The true meaning of Christmas is love. "For God so loved the world, that he gave his only begotten Son, that whosoever believeth in him should not perish, but have everlasting life. For God sent not his Son into the world to condemn the world; but that the world through him might be saved." John 3:16–17
The real Christmas story is the story of God’s Son becoming a human being in the Person of Jesus the Christ. As the creator of mankind, the Universe and all therein, God loves His creation, and according to the Biblical accounts, man has a singular distinction in God’s heart.
The physical birth of Christ was necessary because mankind needed a Savior! God is love itself. “He that loveth not knoweth not God; for God is love.” 1 John 4:8. We celebrate Christmas out of gratitude for what God did for us, we remember His birth by giving each other gifts, worshiping Him, and being especially conscious of the poor and less fortunate.

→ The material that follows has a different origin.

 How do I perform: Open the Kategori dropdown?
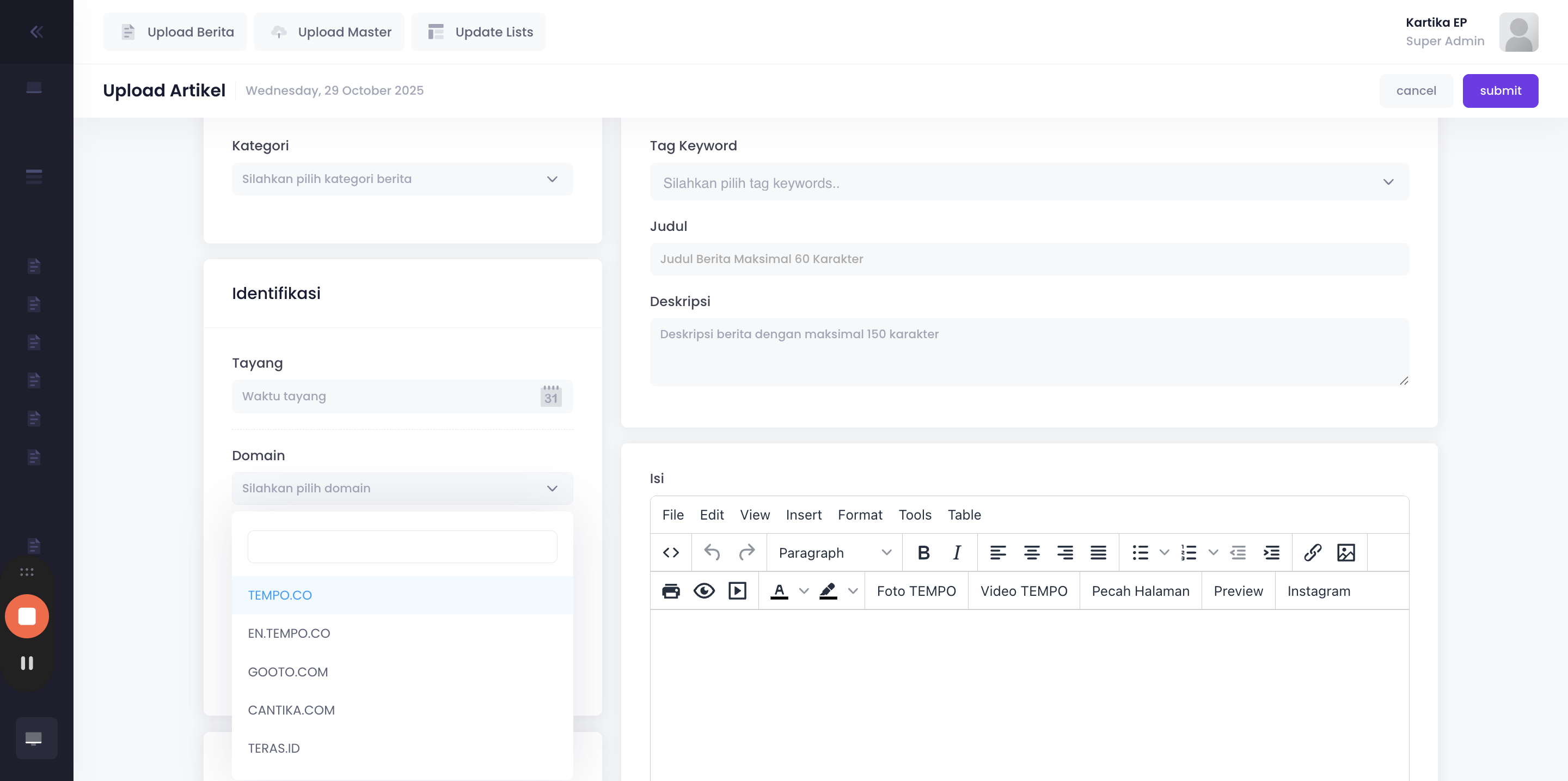(x=402, y=179)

God loved His own and provided a way—the only way—for mankind to spend eternity with Him. "But God commendeth his love toward us, in that, while we were yet sinners, Christ died for us." Romans 5:8
Christians the world over celebrate Christmas in honor of the birth of Jesus in Bethlehem. Various Christmas traditions have been associated with the celebration of Christmas, and different cultures celebrate different ways. The unifying factor is the historical fact that Jesus was born, c. 5 BC. The angel who appeared to the shepherds the night of Jesus’ birth said, “And the angel said unto them, Fear not: for, behold, I bring you good tidings of great joy, which shall be to all people. For unto you is born this day in the city of David a Saviour, which is Christ the Lord” Luke 2:10–11
We celebrate Christmas because, as the angel said, the birth of Christ is “good news.” Good news is meant to be celebrated. In fact, the angel said the news of Jesus’ birth would cause “great joy” and would be “for all the people”—the joyful celebration would be universal. People around the globe would be glad for this occasion.

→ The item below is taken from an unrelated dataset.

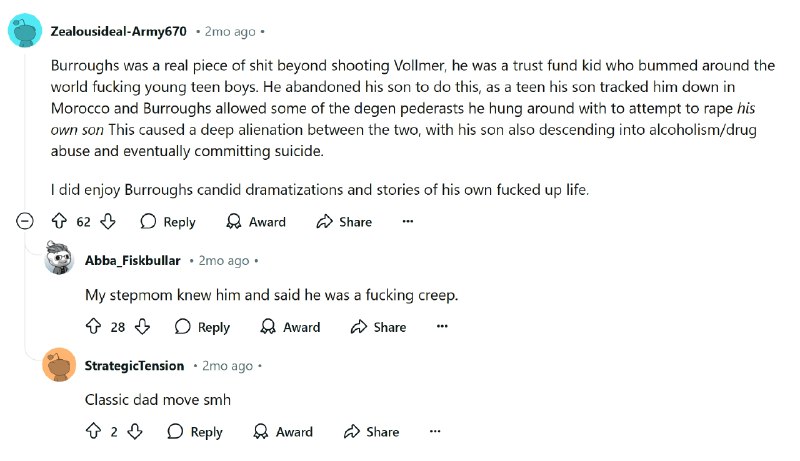Screen dimensions: 800x461
Task: Open Abba_Fiskbullar username link
Action: click(133, 261)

The three titles the angel applies to Jesus are important. Jesus is the Savior who delivers us from sin and death (Matthew 1:21). He is the Messiah (or Christ) who fulfills the Law and the Prophets, showing that God is faithful (Matthew 5:17). And He is the divine Lord who has entered our world: Jesus Almighty has taken on human flesh; God the Son and man have been fused together in an indivisible, eternal bond. (Matthew 1:23).
In celebrating Christmas, we celebrate the Savior, because we needed deliverance. We celebrate the Christ in whom all of God’s promises are “Yes” and “Amen” (2 Corinthians 1:20). We celebrate the Lord who in humility took on “the very nature of a servant” for our sakes (Philippians 2:6–8).

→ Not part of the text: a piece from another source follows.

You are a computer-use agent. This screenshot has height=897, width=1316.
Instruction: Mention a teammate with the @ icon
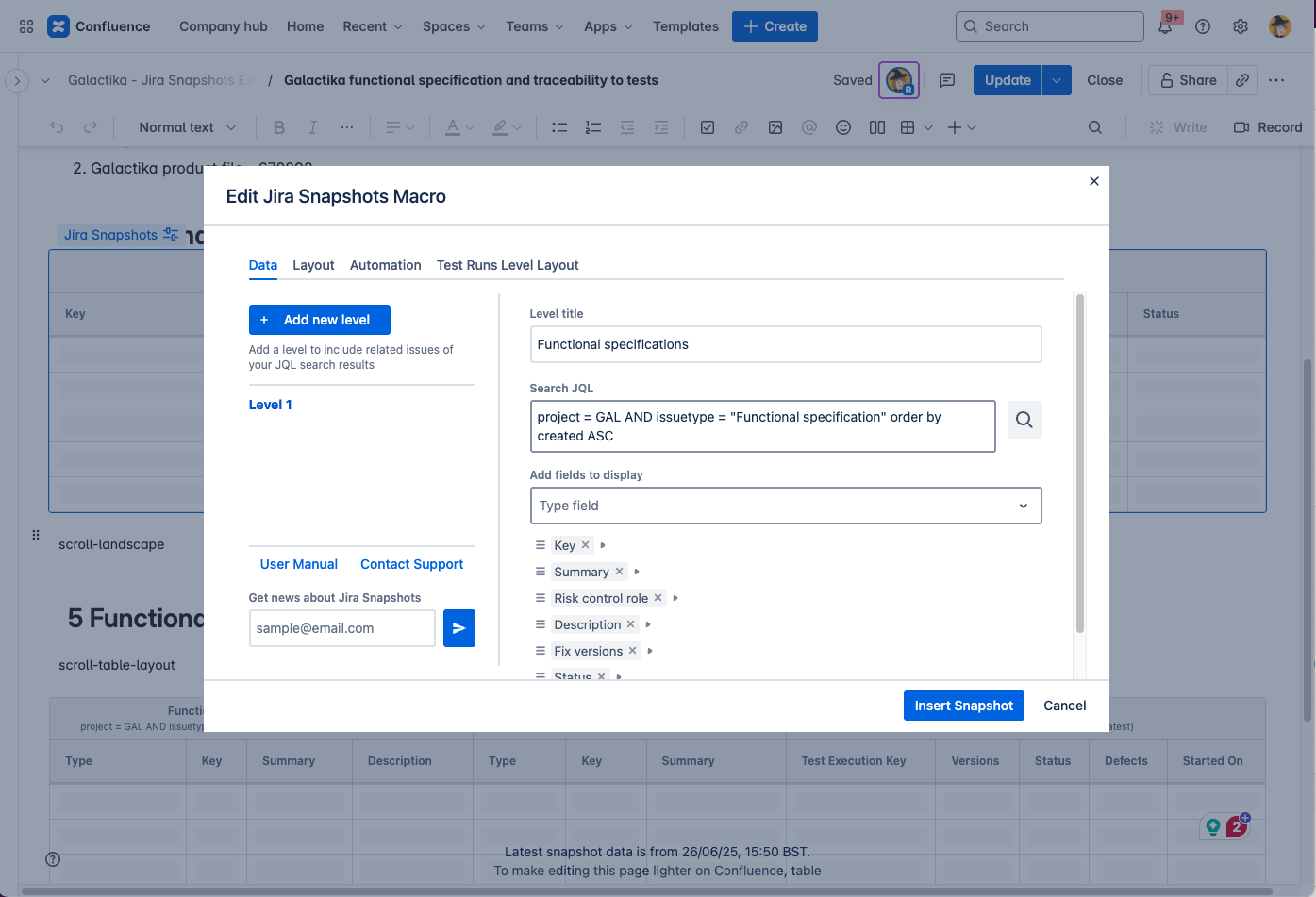tap(809, 126)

We celebrate Christmas with gift-giving because of the “indescribable gift” that God gave to us (2 Corinthians 9:15). We celebrate Christmas by stringing lights because the Light of the world has come to us (John 1:4; Isaiah 9:2). We celebrate Christmas with carols and choirs because they are expressive of joy and follow the examples of Mary, Zacharias, Simeon and the angels, all of whom extoled the Lord in poetry (Luke 1–2). We celebrate Christmas by decorating evergreen trees with stars and angels and tinsel because of the eternal life Jesus brings (John 4:14)—and stars and angels and beauty were all associated with Jesus’ birth.
In celebrating Christmas we celebrate the love and condescension of God. In Texas in 1987, a toddler by the name of Jessica McClure fell into an eight-inch well casing. Down she went, becoming stuck twenty-two feet below ground. Once people discovered that “Baby Jessica” was in the well, they took immediate action. They didn’t tell her to find a way to climb back up, and they didn’t just shout happy thoughts to encourage her. No, they went down to where she was and got her. They did whatever it took. Rescuers worked nonstop for fifty-eight hours to free her.
In the Garden of Eden, Adam and Eve fell. Down they went, dragging all humanity with them into the darkness and death of sin. And what did God do? He did not tell us to find our own way out of the mess we were in, and He did more than shout down happy thoughts to us from Heaven. No, He came down to where we were and got us. That’s what Christmas is all about—God’s coming down to rescue us, to do whatever it took to deliver us from sure death.